L’uso di un basso dosaggio associato all’ormone della crescita aumenta altezza e stato cognitivo

Dare alle ragazze con sindrome di Turner basse dosi di estrogeni insieme all’ormone sintetico della crescita già nel periodo che precede la pubertà può essere utile per aumentarne la statura finale e anche per migliorate il livello cognitivo e psicosociale. Ad affermarlo è uno studio americano pubblicato il 31 marzo scorso sul New England Journal of Medicine e condotto da un gruppo di ricercatori della Thomas Jefferson University guidato dalla professoressa Judith Ross. Lo studio, frutto del lavoro di 20 anni e conseguenza di una intuizione nata addirittura 25 anni fa, è molto importante perché potrebbe avere l’effetto di cambiare le terapie fino ad ora utilizzate sulle bambine affette da questa malattia. Attualmente, le bambine con sindrome di Turner vengono normalmente trattate con ormone sintetico della crescita e solo a partire dai 12 anni viene indotta la pubertà con una terapia sostitutiva di estrogeni. Questo anche per permette di raggiungere una maggiore altezza nell'età adulta.
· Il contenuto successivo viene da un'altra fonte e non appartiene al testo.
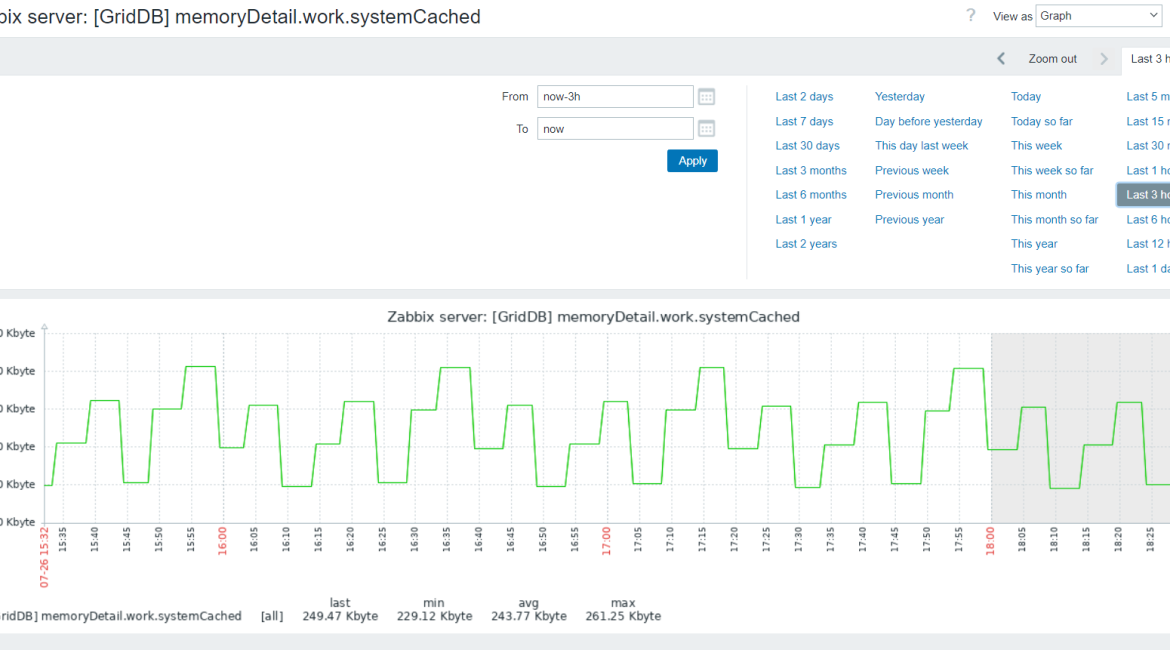
Task: Expand the View as Graph dropdown
Action: [x=1098, y=16]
Da più di 20 anni circola però l’idea che queste persone potrebbero trarre vantaggio da una somministrazione di estrogeni a basse dosi già nell’infanzia, a partire da circa 9 anni. Non vi erano tuttavia, fino ad oggi, studi che dimostrassero l’utilità di questo tipo di terapia o che ne mostrassero i risultati in associazione al trattamento con l’ormone della crescita. A questo ha dunque pensato il team della professoressa Ross partito dall’ipotesi che le ragazze già prima dello sviluppo producano piccole quantità di estrogeni, cosa che invece nelle bambine con sindrome di Turner non avverrebbe. Dunque somministrare loro dosi molto basse di estrogeni potrebbe avere l’effetto di imitare quello che già avviene in natura con effetti benefici, cosa che lo studio sembra aver dimostrato. “Fino ad oggi le diffidenze verso questa terapia - ha spiegato la dottoressa Ross - derivavano dalla paura che l'uso precoce di estrogeni avrebbe potuto causare prima uno sbalzo di crescita e poi un arresto dello sviluppo, proprio come si vede normalmente nelle ragazze in età puberale".
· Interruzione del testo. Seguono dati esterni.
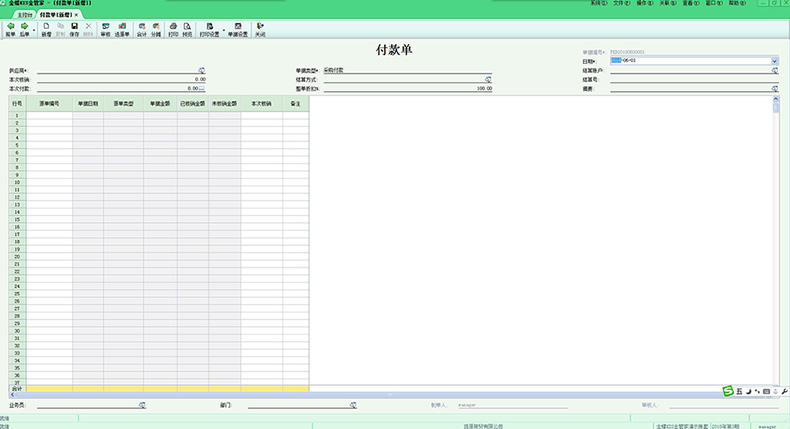Image resolution: width=790 pixels, height=429 pixels.
Task: Open 单据设置 document settings
Action: coord(238,28)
I ricercatori hanno condotto un lungo studio clinico in doppio cieco e con placebo che ha riguardato ben 149 ragazze con la malattia di Turner, tra i 5 e i 12 anni, che sono state in cura alla Thomas Jefferson University Hospital e al National Institutes of Health tra il 1987 e il 2003. Le ragazze sono state suddivise in 4 gruppi randomizzati, uno trattato con placebo, e dunque senza estrogeni e senza ormoni della crescita, un gruppo con il solo ormone della crescita, uno con soli estrogeni ed un quarto con la combinazione di estrogeni a basso dosaggio e ormone sintetico della crescita. La dose di ormone della crescita è stata dello 0,1 mg per chilogrammo di peso corporeo tre volte a settimana. Le dosi di etinilestradiolo sono stati aggiustati secondo l’età e lo stato puberale. Dopo il raggiungimento dei 12 anni tutte le pazienti hanno poi ricevuto dosi crescenti di etinilestradiolo.
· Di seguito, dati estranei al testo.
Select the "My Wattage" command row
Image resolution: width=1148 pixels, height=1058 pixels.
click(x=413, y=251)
“La quantità di estrogeni somministrati alle ragazze in età prepuberale era molto bassa - spiega la professoressa Ross - solo un cinquantesimo della dose che sarebbe stata data una volta raggiunta la pubertà. Lo studio ha dimostrato che le ragazze che hanno iniziato ad usare il basso dosaggio di estrogeni all'età media di nove anni e che hanno anche usato l'ormone della crescita sono cresciute in media di 3 centimetri in più rispetto alle ragazze che non hanno utilizzato l'ormone della crescita, o alle ragazze trattate solamente con estrogeni a basso dosaggio. Tuttavia – spiega ancora la ricercatrice - gli effetti degli estrogeni a basso dosaggio in età prepuberale non si sono limitati esclusivamente all’accrescimento in altezza ma sono visti anche a livello psicosociale e cognitivo mostrando un generale miglioramento di questi profili. Va notato anche che da adulte il 40 per cento delle pazienti che sono state trattate con ormoni nell’ambito di questo studio hanno raggiunto un’altezza che è all’interno della normalità, cosa che è avvenuta solo tra il 4 per cento di quelle che non hanno ricevuto ormoni”.

Questa ricerca dimostrerebbe dunque che l'uso di estrogeni a basso dosaggio in sinergia con la somministrazione di l'ormone della crescita apporterebbe vantaggi rispetto al tipo di terapia che prevede solo l’ormone della crescita e gli estrogeni dopo i 12 anni”. Lo studio è stato finanziato dal National Institute of Child Health and Human Development e da Eli Lilly and Company.